• [BRIEF] Each record in the material below must be written out again exactly.

+ + + + +

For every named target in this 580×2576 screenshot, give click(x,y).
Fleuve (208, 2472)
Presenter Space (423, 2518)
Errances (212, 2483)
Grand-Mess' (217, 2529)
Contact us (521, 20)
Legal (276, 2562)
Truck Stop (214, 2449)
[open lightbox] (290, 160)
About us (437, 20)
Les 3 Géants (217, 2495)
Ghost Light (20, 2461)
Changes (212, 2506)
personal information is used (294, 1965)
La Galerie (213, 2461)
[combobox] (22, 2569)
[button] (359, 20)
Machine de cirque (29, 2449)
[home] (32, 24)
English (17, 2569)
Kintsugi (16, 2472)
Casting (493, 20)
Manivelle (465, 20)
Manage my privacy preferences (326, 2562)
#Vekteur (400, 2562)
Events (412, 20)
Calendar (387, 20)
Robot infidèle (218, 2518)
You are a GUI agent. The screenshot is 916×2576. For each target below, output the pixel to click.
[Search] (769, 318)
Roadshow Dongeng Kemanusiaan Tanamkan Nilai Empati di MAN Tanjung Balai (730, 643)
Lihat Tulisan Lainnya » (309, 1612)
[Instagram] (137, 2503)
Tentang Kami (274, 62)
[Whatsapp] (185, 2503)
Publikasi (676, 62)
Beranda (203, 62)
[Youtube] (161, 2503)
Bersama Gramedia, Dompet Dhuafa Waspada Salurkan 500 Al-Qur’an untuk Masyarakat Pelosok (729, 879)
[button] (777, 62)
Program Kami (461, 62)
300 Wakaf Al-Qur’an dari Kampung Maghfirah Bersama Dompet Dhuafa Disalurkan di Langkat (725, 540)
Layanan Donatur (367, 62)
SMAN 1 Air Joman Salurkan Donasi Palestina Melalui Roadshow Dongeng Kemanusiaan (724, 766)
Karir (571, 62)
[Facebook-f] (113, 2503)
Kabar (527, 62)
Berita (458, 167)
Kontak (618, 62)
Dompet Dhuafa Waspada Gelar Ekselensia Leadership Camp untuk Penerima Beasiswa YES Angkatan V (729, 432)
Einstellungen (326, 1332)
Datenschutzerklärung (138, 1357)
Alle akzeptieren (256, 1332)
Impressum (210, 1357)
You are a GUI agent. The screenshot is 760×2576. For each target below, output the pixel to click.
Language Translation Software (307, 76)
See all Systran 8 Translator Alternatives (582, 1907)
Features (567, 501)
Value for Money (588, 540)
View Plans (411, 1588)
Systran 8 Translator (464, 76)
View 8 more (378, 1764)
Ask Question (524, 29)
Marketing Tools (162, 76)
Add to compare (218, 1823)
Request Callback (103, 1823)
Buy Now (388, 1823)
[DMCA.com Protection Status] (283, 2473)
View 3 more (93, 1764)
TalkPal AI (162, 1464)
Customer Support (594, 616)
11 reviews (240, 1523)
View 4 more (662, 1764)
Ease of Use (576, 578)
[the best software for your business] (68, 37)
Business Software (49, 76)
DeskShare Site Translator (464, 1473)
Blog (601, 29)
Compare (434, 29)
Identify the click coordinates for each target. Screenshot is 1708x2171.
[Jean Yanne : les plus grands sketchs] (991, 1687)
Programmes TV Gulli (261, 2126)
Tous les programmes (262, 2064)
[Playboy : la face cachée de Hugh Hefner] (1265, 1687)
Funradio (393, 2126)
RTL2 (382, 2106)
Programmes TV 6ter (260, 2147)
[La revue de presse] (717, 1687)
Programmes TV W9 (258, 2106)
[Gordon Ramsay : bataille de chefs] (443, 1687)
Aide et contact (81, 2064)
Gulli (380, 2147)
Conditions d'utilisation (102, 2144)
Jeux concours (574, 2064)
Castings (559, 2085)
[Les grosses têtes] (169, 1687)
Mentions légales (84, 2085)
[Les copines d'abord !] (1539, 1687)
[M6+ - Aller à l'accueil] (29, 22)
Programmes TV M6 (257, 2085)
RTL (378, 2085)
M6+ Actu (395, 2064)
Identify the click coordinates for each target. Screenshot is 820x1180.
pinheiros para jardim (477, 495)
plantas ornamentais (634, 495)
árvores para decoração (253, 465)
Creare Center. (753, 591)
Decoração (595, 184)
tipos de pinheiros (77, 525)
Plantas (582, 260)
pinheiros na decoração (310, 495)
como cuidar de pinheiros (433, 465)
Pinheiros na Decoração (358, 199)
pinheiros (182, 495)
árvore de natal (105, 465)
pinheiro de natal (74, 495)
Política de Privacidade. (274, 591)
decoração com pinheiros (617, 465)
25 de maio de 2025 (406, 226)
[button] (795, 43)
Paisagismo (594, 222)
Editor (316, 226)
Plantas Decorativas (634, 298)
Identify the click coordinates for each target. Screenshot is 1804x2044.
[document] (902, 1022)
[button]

+ + + + +

• [OUTPUT OF THE TASK]
For every named target in this 580×2576 screenshot, give click(x,y).
Fleuve (208, 2472)
Presenter Space (423, 2518)
Errances (212, 2483)
Grand-Mess' (217, 2529)
Contact us (521, 20)
Legal (276, 2562)
Truck Stop (214, 2449)
[open lightbox] (290, 160)
About us (437, 20)
Les 3 Géants (217, 2495)
Ghost Light (20, 2461)
Changes (212, 2506)
personal information is used (294, 1965)
La Galerie (213, 2461)
[combobox] (22, 2569)
[button] (359, 20)
Machine de cirque (29, 2449)
[home] (32, 24)
English (17, 2569)
Kintsugi (16, 2472)
Casting (493, 20)
Manivelle (465, 20)
Manage my privacy preferences (326, 2562)
#Vekteur (400, 2562)
Events (412, 20)
Calendar (387, 20)
Robot infidèle (218, 2518)
You are a GUI agent. The screenshot is 916×2576. For each target below, output the pixel to click.
[Search] (769, 318)
Roadshow Dongeng Kemanusiaan Tanamkan Nilai Empati di MAN Tanjung Balai (730, 643)
Lihat Tulisan Lainnya » (309, 1612)
[Instagram] (137, 2503)
Tentang Kami (274, 62)
[Whatsapp] (185, 2503)
Publikasi (676, 62)
Beranda (203, 62)
[Youtube] (161, 2503)
Bersama Gramedia, Dompet Dhuafa Waspada Salurkan 500 Al-Qur’an untuk Masyarakat Pelosok (729, 879)
[button] (777, 62)
Program Kami (461, 62)
300 Wakaf Al-Qur’an dari Kampung Maghfirah Bersama Dompet Dhuafa Disalurkan di Langkat (725, 540)
Layanan Donatur (367, 62)
SMAN 1 Air Joman Salurkan Donasi Palestina Melalui Roadshow Dongeng Kemanusiaan (724, 766)
Karir (571, 62)
[Facebook-f] (113, 2503)
Kabar (527, 62)
Berita (458, 167)
Kontak (618, 62)
Dompet Dhuafa Waspada Gelar Ekselensia Leadership Camp untuk Penerima Beasiswa YES Angkatan V (729, 432)
Einstellungen (326, 1332)
Datenschutzerklärung (138, 1357)
Alle akzeptieren (256, 1332)
Impressum (210, 1357)
You are a GUI agent. The screenshot is 760×2576. For each target below, output the pixel to click.
Language Translation Software (307, 76)
See all Systran 8 Translator Alternatives (582, 1907)
Features (567, 501)
Value for Money (588, 540)
View Plans (411, 1588)
Systran 8 Translator (464, 76)
View 8 more (378, 1764)
Ask Question (524, 29)
Marketing Tools (162, 76)
Add to compare (218, 1823)
Request Callback (103, 1823)
Buy Now (388, 1823)
[DMCA.com Protection Status] (283, 2473)
View 3 more (93, 1764)
TalkPal AI (162, 1464)
Customer Support (594, 616)
11 reviews (240, 1523)
View 4 more (662, 1764)
Ease of Use (576, 578)
[the best software for your business] (68, 37)
Business Software (49, 76)
DeskShare Site Translator (464, 1473)
Blog (601, 29)
Compare (434, 29)
Identify the click coordinates for each target. Screenshot is 1708x2171.
[Jean Yanne : les plus grands sketchs] (991, 1687)
Programmes TV Gulli (261, 2126)
Tous les programmes (262, 2064)
[Playboy : la face cachée de Hugh Hefner] (1265, 1687)
Funradio (393, 2126)
RTL2 (382, 2106)
Programmes TV 6ter (260, 2147)
[La revue de presse] (717, 1687)
Programmes TV W9 (258, 2106)
[Gordon Ramsay : bataille de chefs] (443, 1687)
Aide et contact (81, 2064)
Gulli (380, 2147)
Conditions d'utilisation (102, 2144)
Jeux concours (574, 2064)
Castings (559, 2085)
[Les grosses têtes] (169, 1687)
Mentions légales (84, 2085)
[Les copines d'abord !] (1539, 1687)
[M6+ - Aller à l'accueil] (29, 22)
Programmes TV M6 (257, 2085)
RTL (378, 2085)
M6+ Actu (395, 2064)
Identify the click coordinates for each target. Screenshot is 820x1180.
pinheiros para jardim (477, 495)
plantas ornamentais (634, 495)
árvores para decoração (253, 465)
Creare Center. (753, 591)
Decoração (595, 184)
tipos de pinheiros (77, 525)
Plantas (582, 260)
pinheiros na decoração (310, 495)
como cuidar de pinheiros (433, 465)
Pinheiros na Decoração (358, 199)
pinheiros (182, 495)
árvore de natal (105, 465)
pinheiro de natal (74, 495)
Política de Privacidade. (274, 591)
decoração com pinheiros (617, 465)
25 de maio de 2025 (406, 226)
[button] (795, 43)
Paisagismo (594, 222)
Editor (316, 226)
Plantas Decorativas (634, 298)
Identify the click coordinates for each target. Screenshot is 1804x2044.
[document] (902, 1022)
[button]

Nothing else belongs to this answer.